*WHAT NEEDS TO BE DONE:* The required output is a word-for-word restatement of the material below, from the line with "This screenshot has width=2420, height=1512." through its last line, inclusive.
+++
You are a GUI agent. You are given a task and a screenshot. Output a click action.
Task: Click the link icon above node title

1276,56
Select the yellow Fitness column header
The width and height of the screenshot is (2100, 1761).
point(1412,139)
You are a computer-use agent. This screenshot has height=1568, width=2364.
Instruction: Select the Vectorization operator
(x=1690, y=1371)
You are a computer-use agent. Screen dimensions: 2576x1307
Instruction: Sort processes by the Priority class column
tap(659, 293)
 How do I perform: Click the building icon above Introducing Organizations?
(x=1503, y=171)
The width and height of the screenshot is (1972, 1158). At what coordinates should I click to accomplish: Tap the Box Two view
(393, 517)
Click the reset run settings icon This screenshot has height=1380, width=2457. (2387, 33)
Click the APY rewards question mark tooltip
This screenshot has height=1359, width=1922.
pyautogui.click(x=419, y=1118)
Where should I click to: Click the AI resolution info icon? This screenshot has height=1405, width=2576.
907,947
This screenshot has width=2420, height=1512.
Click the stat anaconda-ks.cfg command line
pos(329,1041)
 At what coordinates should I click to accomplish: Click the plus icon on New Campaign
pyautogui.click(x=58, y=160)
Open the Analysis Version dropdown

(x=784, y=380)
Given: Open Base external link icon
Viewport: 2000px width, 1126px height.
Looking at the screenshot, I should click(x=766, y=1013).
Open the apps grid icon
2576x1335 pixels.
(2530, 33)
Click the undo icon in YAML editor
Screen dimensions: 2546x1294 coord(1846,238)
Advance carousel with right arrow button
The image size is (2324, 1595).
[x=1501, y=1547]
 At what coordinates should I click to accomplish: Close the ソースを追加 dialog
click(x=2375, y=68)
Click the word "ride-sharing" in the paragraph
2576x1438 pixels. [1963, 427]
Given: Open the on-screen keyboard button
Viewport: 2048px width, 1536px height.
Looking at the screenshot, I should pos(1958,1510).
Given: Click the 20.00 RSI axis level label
+++
*PROBLEM SOLUTION:*
This screenshot has width=2420, height=1512.
Click the stat anaconda-ks.cfg command line
pos(329,1041)
 At what coordinates should I click to accomplish: Click the plus icon on New Campaign
pyautogui.click(x=58, y=160)
Open the Analysis Version dropdown

(x=784, y=380)
Given: Open Base external link icon
Viewport: 2000px width, 1126px height.
Looking at the screenshot, I should click(x=766, y=1013).
Open the apps grid icon
2576x1335 pixels.
(2530, 33)
Click the undo icon in YAML editor
Screen dimensions: 2546x1294 coord(1846,238)
Advance carousel with right arrow button
The image size is (2324, 1595).
[x=1501, y=1547]
 At what coordinates should I click to accomplish: Close the ソースを追加 dialog
click(x=2375, y=68)
Click the word "ride-sharing" in the paragraph
2576x1438 pixels. [1963, 427]
Given: Open the on-screen keyboard button
Viewport: 2048px width, 1536px height.
Looking at the screenshot, I should pos(1958,1510).
Given: Click the 20.00 RSI axis level label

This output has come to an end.